冠军城那边的蛮狗实力,就算是公孙峙见了,也难免有些心惊。
只是这倒是没有出乎公孙度的预料。
廊居、冠军两城的位置,护卫犄角。
只要破了其中一角,剩下一城就好解决了。
始毕那条疯狗虽然癫,脑子却不傻,必然会集中最强力量先破其一。
只是公孙度没想到是以始毕那厮素来狂傲的性情,竟然放著他这个多年的老对手不管,直奔冠军城而去。

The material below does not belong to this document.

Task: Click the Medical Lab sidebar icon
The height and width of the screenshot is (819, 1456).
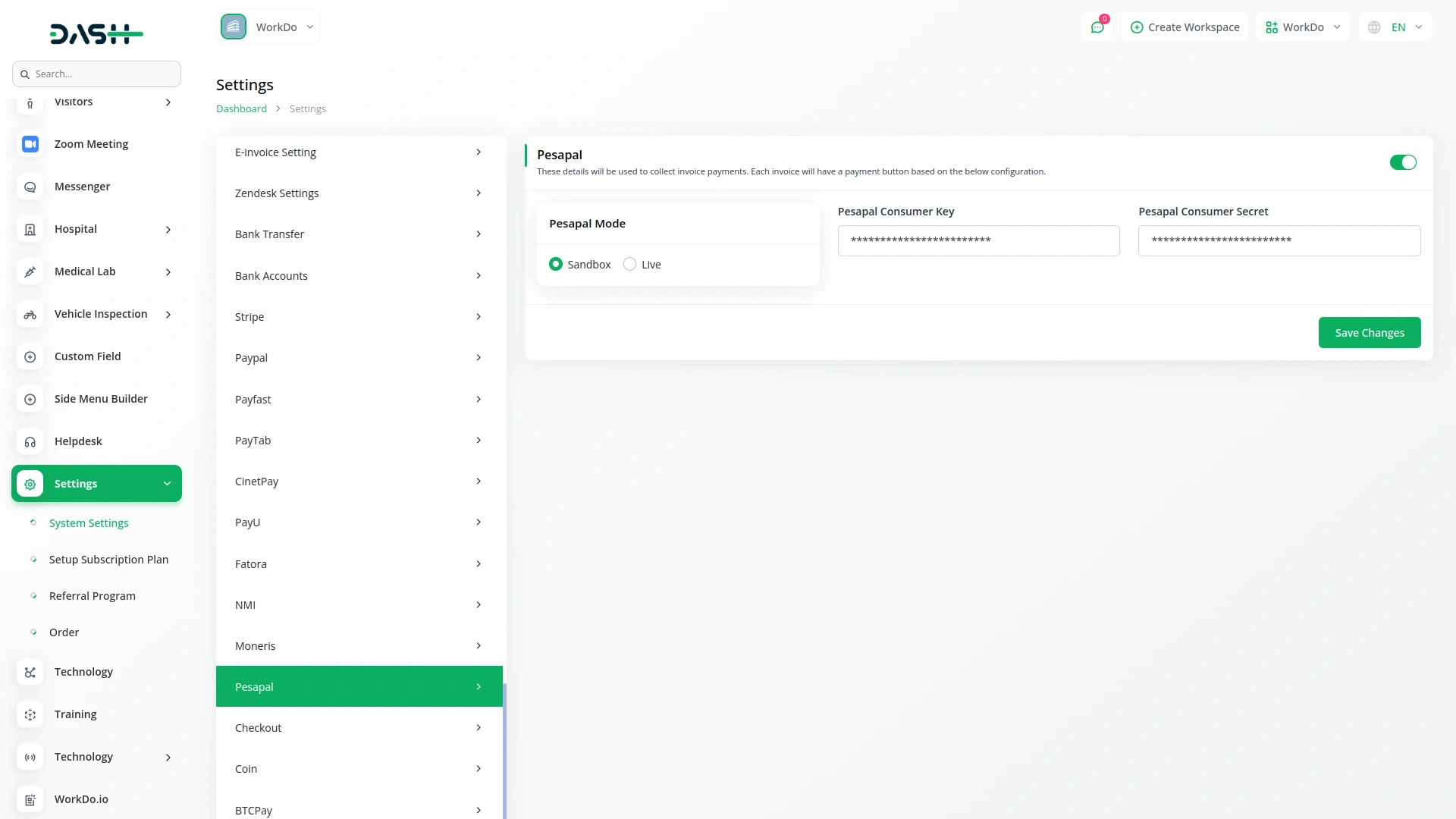Action: click(x=30, y=271)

而眼下廊居城外的这些蛮族,明显是始毕用来牵制他公孙度的棋子。
“依父亲看,冠军城那边还能撑多久?”
公孙度说这话时,多日以来潜藏在心中的焦躁与忧虑,不加掩饰。
虽然他也知道韩绍手中同样握著不少底牌,可谁让那小子起势太晚、时间也太短了呢!
区区不到一年的时间,就算有著那堪称诡异的天赋加持,又能积蓄多少力量?
万一出了什么意外,他不说怎么跟木兰交代。
他自己肯定就接受不了。
而眼看公孙度这副焦躁不安的神色,公孙峙心中也是不禁生出几分感慨。
有句话怎么说来著,草屋年年盖,一代管一代。
或许是因为公孙辛夷是女子的缘故,有些东西过去还看不出来。
直到韩绍的出现,公孙峙才真正从公孙度身上看到了几分身为父母的‘操劳’二字。
只是公孙峙随即便失笑一声。
“能撑多久,老夫还不好说。”
“不过照我看,你怕是有些低估了你那好女婿。”
听到公孙峙这话,公孙度不禁一愣。
而后便听公孙峙继续道。
“老夫虽说只是远远观战了一番,没有太过靠近。”
“但就目前来看,那小子稳得很。”
“期间,甚至小胜了几场。”
公孙峙去时,恰好正逢韩绍的真正本部核心人马陷阵营出城,以千余铁骑硬撼乌丸一万龙骑。
那一战双方爆发出来的恐怖战力,饶是以公孙峙过去也曾统兵的眼光来看,也是忍不住暗自咂舌。
并且忍不住将之与作为辽东公孙一族底蕴的白马义从作出比较。
最终得出结论,那一万已然非人的乌丸龙骑,足以匹敌同等数量的白马义从!
而也就是这样一支实力恐怖到如此地步的蛮族铁骑,在面对那支只拥有他们十分之一人数的陷阵营,却……败了!
而且是一败涂地的败!
特别是当作为锋矢的三百重甲铁骑,手持丈许马槊发起冲锋、突入敌阵时,恰如那长锋撕裂虚空。
所向披靡、盖不可挡!
公孙峙念头转到这里,不禁感慨道。
“那小子就是一个异数,不可以常理度之。”
“另外,你也不用太过担心始毕那条疯狗,别忘了……”
说著,公孙峙话音稍稍一顿,随后用古怪的眼神,看著公孙度道。
“那小子现在除了我们辽东公孙,还‘攀’上了一株高枝呢!”
高枝?
听到公孙峙这话,公孙度顿时想到了什么。
也顾不得替某人担心了,脸色瞬间黑如锅底。
可片刻之后,公孙度却是无奈叹息一声。
“这事说起来倒也不能全怪他……”
“谁又能想到那老不死会无耻到这种地步,竟然不顾面皮用出这等腌手段算计一个后辈?”